• TASK INSTRUCTIONS
Locate "You are a GUI" in the data below, then output the line it is on and all following lines through the last, word for word. Skip any pictures.

• PROVIDED DATA
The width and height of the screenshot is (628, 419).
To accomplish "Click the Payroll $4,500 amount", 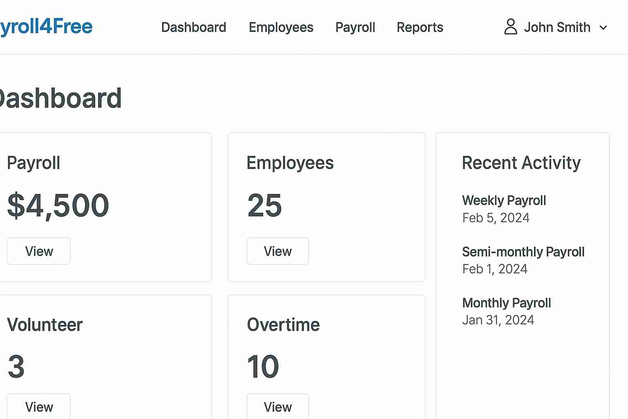I will point(58,205).
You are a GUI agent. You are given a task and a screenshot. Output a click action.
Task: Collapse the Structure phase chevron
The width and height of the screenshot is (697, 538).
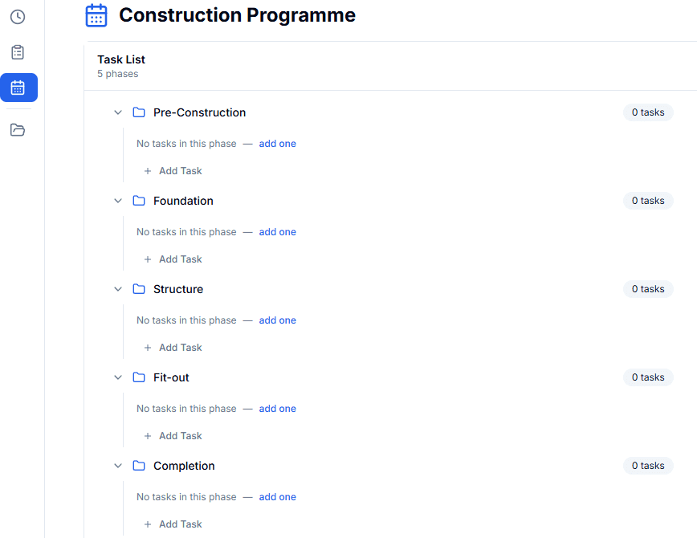coord(118,289)
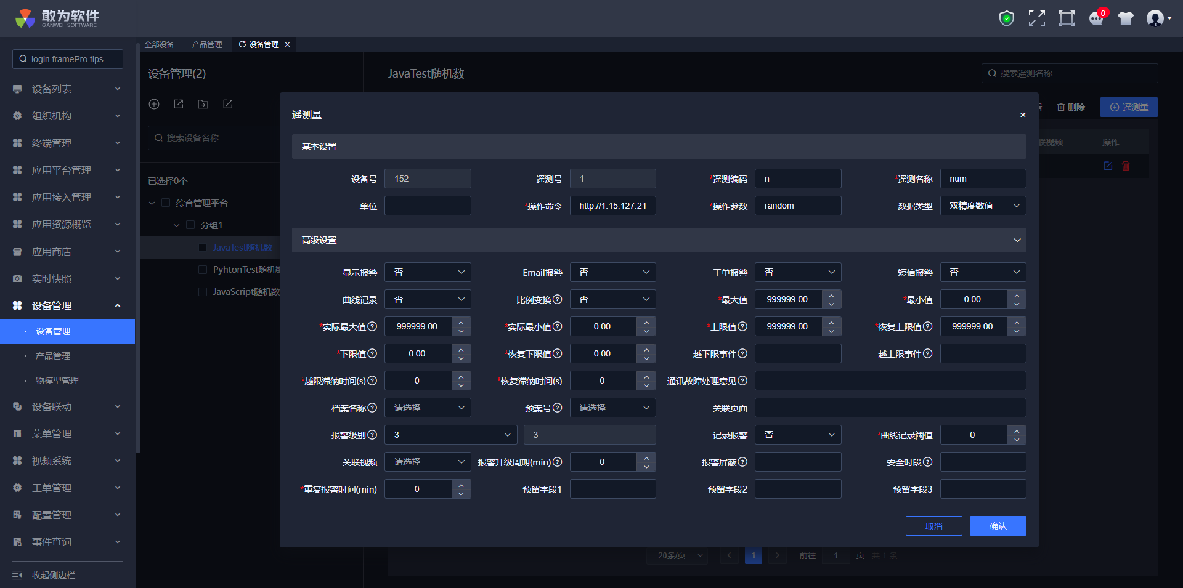1183x588 pixels.
Task: Check the JavaTest随机数 device checkbox
Action: pyautogui.click(x=203, y=248)
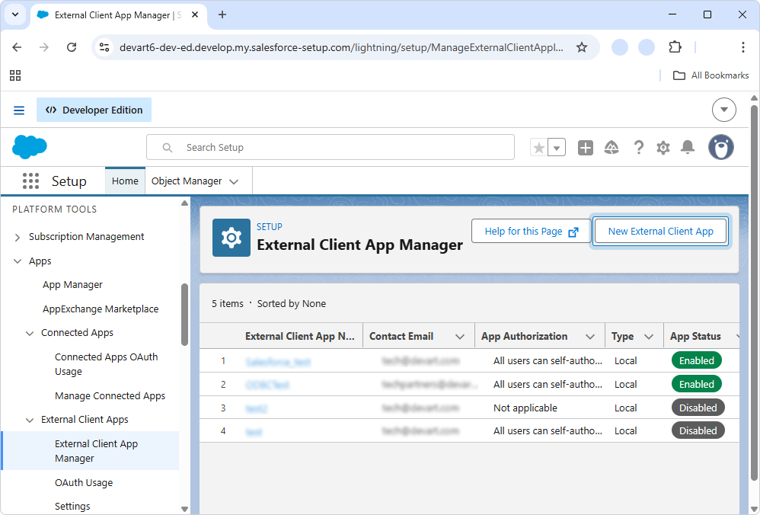Open Setup options via the gear icon
Screen dimensions: 760x515
point(663,147)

• TASK ANSWER
You are a GUI agent. You are given a task and a screenshot. Output a click action.
Task: Collapse the Structure phase chevron
The width and height of the screenshot is (697, 538).
coord(118,289)
1183x588 pixels.
Task: Check the JavaTest随机数 device checkbox
Action: pyautogui.click(x=203, y=248)
Open Setup options via the gear icon
Screen dimensions: 760x515
point(663,147)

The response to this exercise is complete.